EXERCISE: Reproduce word for word every line from the one containing "Open the Select Metrics picker" to the final line of the data below; omit the pictures.

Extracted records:
▬▬▬▬▬▬▬▬▬▬

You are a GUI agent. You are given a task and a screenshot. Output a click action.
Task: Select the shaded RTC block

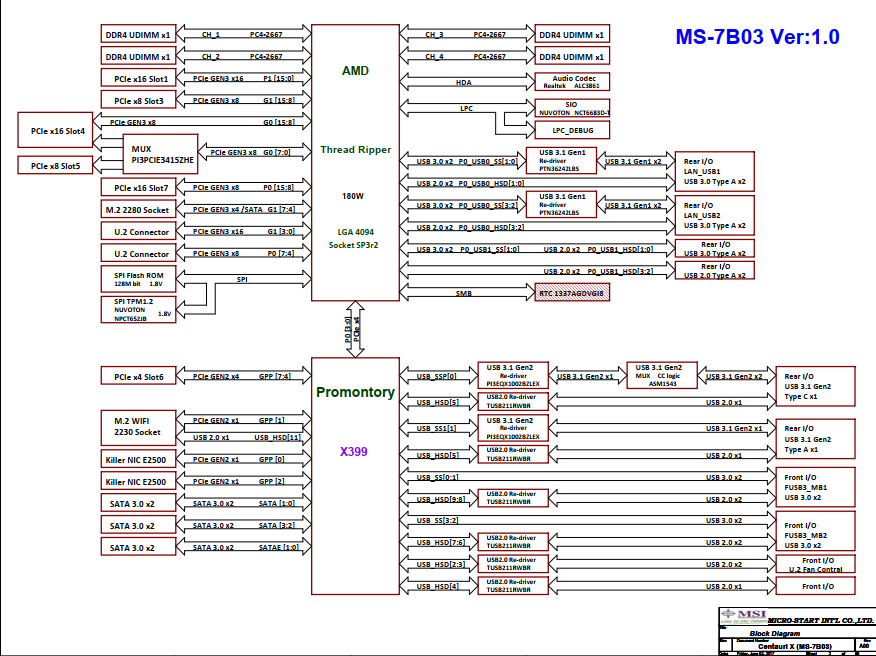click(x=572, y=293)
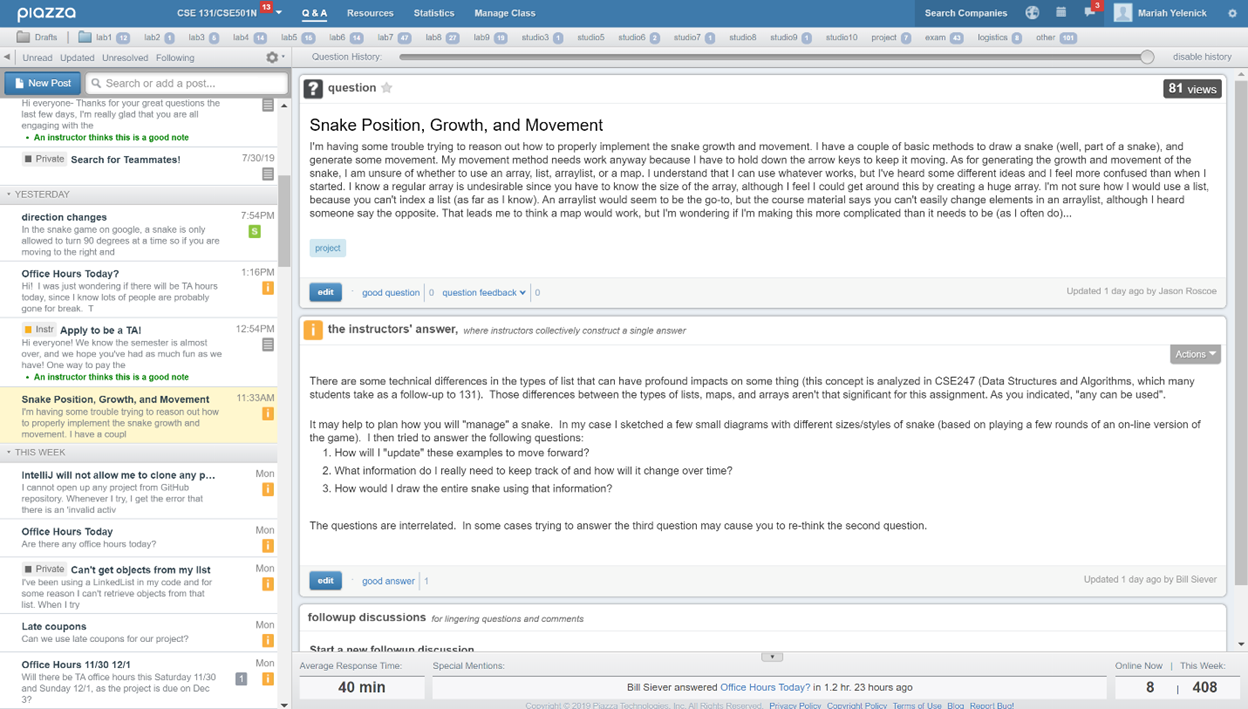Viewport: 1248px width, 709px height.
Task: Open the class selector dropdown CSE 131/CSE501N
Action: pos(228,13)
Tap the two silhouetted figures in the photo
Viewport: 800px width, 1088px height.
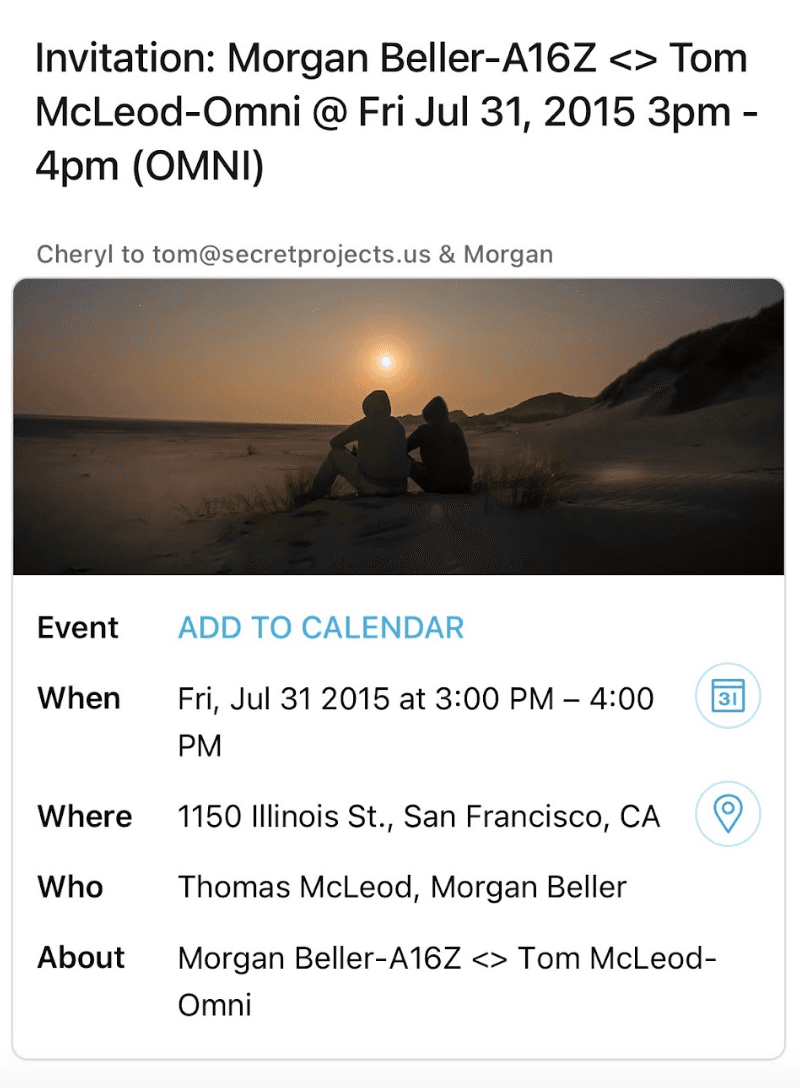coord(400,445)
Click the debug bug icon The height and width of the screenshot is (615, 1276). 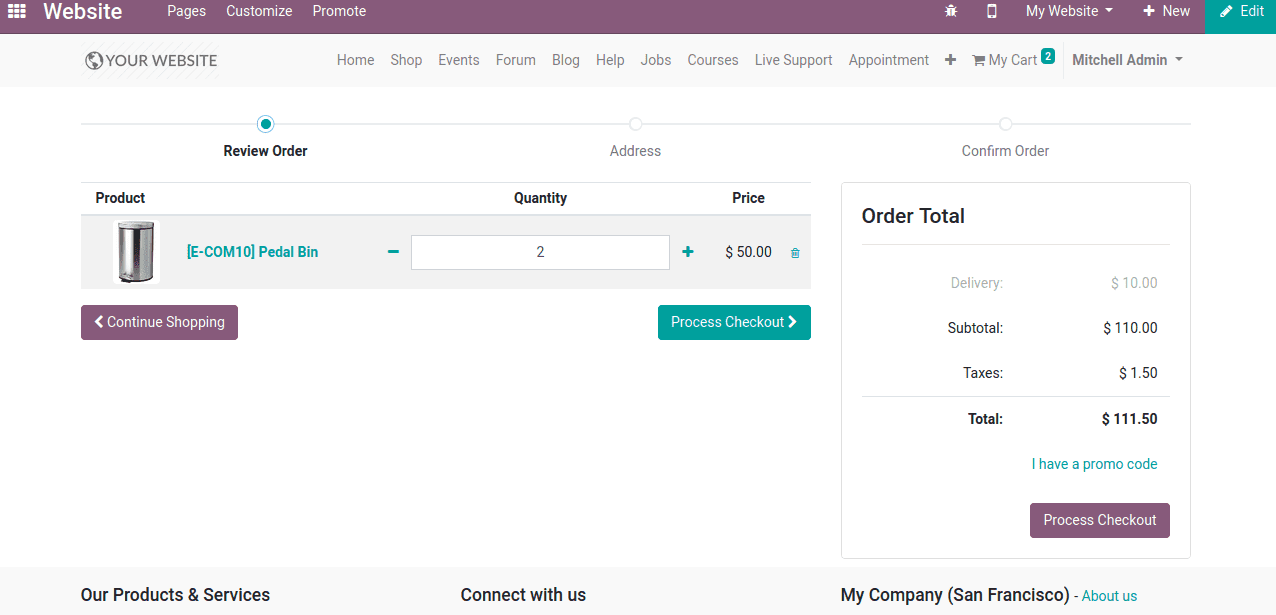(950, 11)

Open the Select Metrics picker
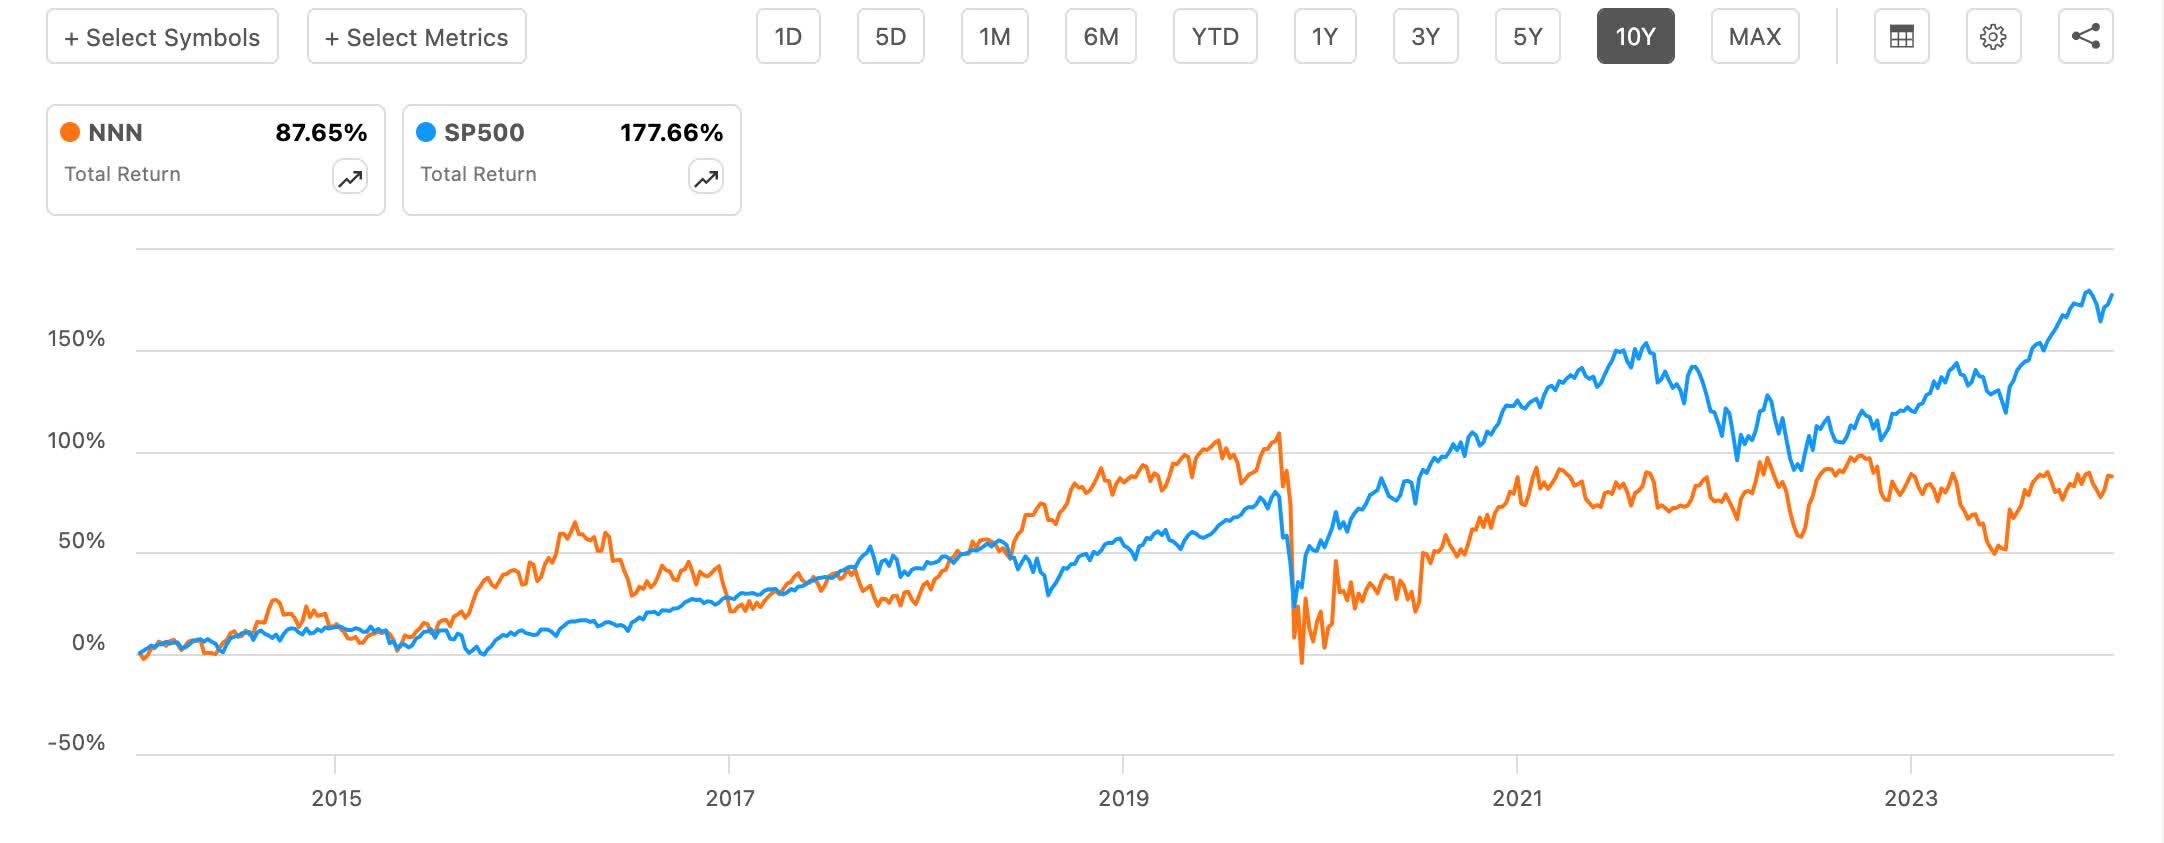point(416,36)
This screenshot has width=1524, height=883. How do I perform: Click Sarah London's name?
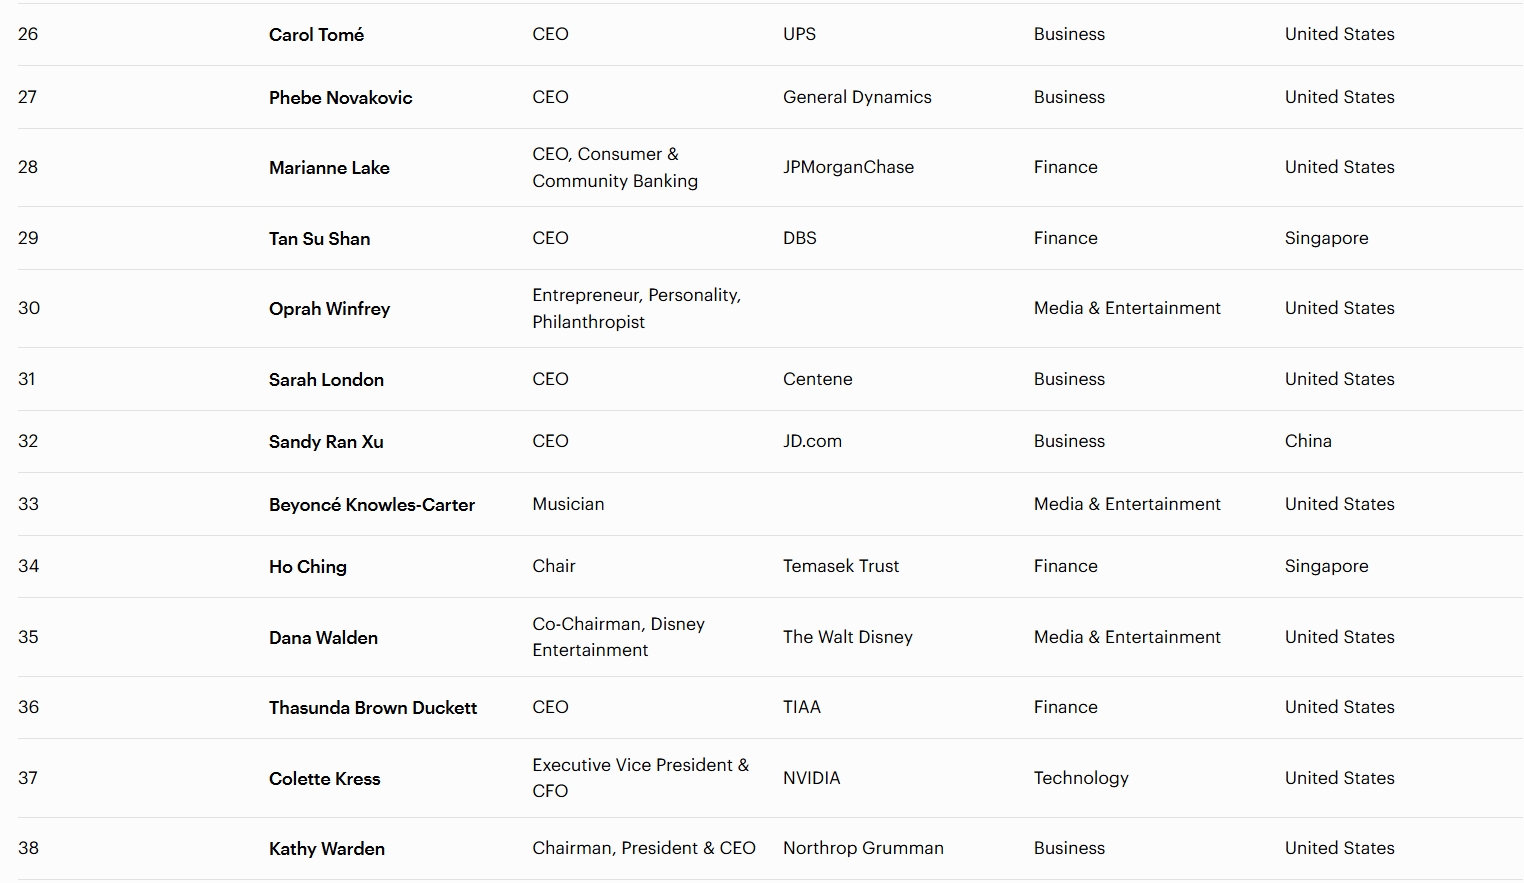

▬▬▬▬▬▬▬▬▬▬

SOLUTION:
Open the Select Metrics picker
point(416,36)
This screenshot has width=1524, height=883. How do I perform: Click Sarah London's name?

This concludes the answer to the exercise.